Illuminated by symmetrical spotlights, Adam Green and Kimya Dawson, who uses she/they/grandpa pronouns, took the stage quietly, Dawson with a pride flag draped over their shoulders and cat ears tucked into their hair. They might be the most endearing duo I’ve ever seen perform. Their comfort with each other and with the audience is total and completely unforced. Thanks to Juno, much of the crowd already knew their sound without quite realizing it: early-2000s punk-folk, spare and honest and a little absurd. Their recordings carry a distinct lo-fi texture, but tonight was a purely acoustic set, courtesy of a guitar lent to Green by Jesse Harris of Bright Eyes; it suited them perfectly. Dawson shared their gratitude for the invitation and marveled at the strangeness of being a band whose songs are now circulating on TikTok. Green added that they were scared to play the Hollywood Bowl, “but turns out it’s easy,” drawing a laugh from the crowd. Soon, they announced their final song, launching into “Anyone Else But You.” In an honest fashion, the entirety of the Bowl rose to their feet for a standing ovation.

Bright Eyes returned in black suits under stark white light with a transformed stage. Digital Ash in a Digital Urn has always been the more unsettled of the two records, and the presentation matched it. An orchestral section thickened the arrangements, and at several points a guitar solo tore through with a piercing intensity. Between songs, the screens flashed escalating messages: contempt for the billionaire class, calls for their abolishment, a blunt line about the Trump family robbing the country to enrich what Oberst called the “Epstein class.” Less provocation and more the logical extension of what he’s always written and stood for, as if he were singing to a crowd of anarchists who sleep but don’t yet dream. As a special treat on this tour, they performed “A Theme from Piñata” live for the first time, sending an audible ripple through the more devoted crowd members.

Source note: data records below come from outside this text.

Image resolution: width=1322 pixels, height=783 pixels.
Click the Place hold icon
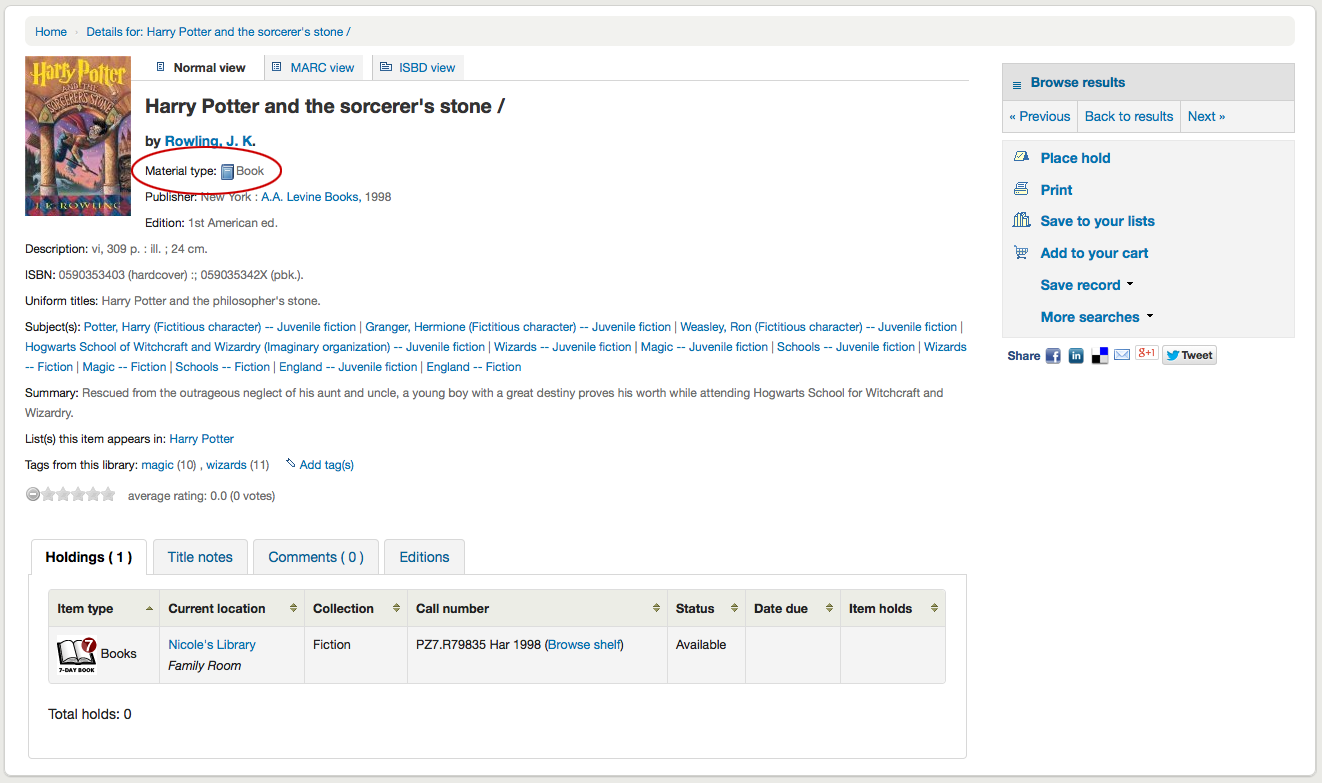[x=1021, y=157]
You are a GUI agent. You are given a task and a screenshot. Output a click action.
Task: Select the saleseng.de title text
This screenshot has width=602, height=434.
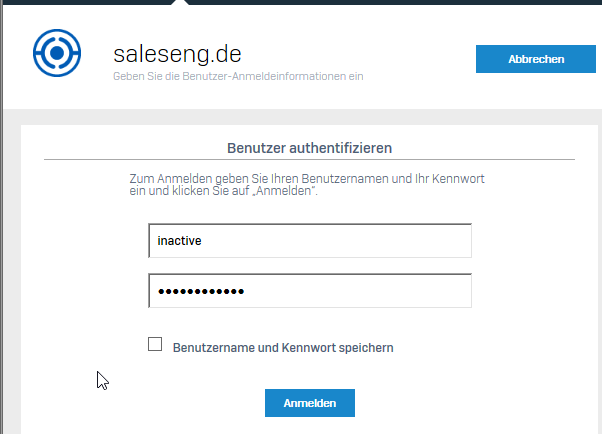177,54
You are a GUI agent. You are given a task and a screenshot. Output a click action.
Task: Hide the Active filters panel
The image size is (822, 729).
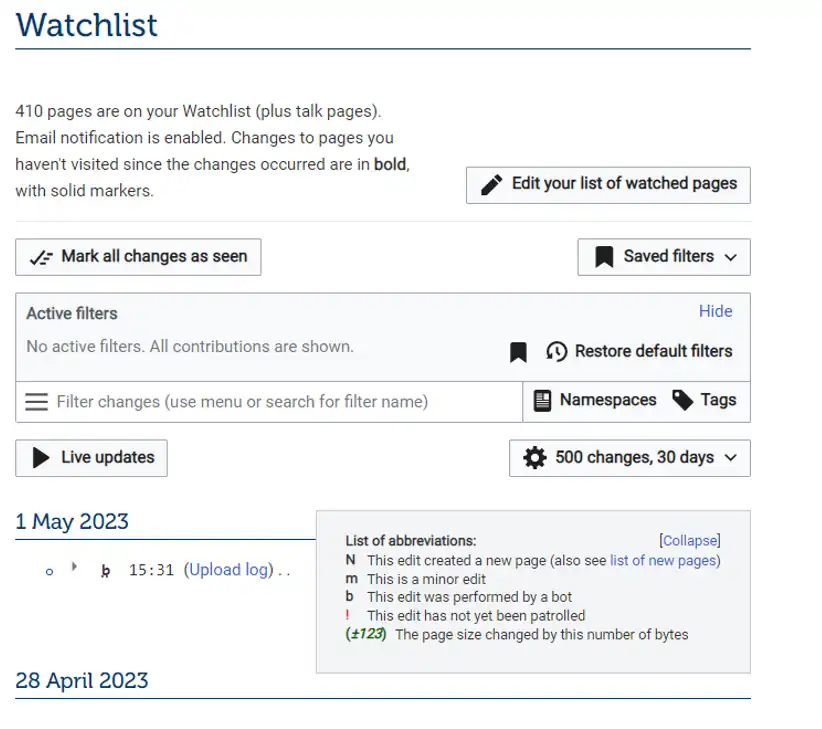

As the set deepened, Oberst shed whatever remained of his reserve. During “Down in a Rabbit Hole,” he paced in near-frantic loops, restless, the song’s anxiety running visibly through him. For “Burn Rubber,” he gripped the microphone, finding stability in a cacophony of instruments. Mirroring the intense nature of the performance, the same kids who had opened the night, cardboard airplane, rain clouds, lightning bolts, returned to the stage transformed, now in hard hats, safety glasses, high-visibility vests, carrying baseball bats and their own micro-instruments. It quickly became apparent what was happening as they began to swing: piano keys went flying, guitar strings snapped, holes punched into drumheads as the stage dissolved into unhinged chaos. Given everything Conor had said about the world we’re leaving the next generation, it was quietly devastating. Oberst had opened the night by asking kids to sing into the ear of an anarchist. And he closed by handing them something to break.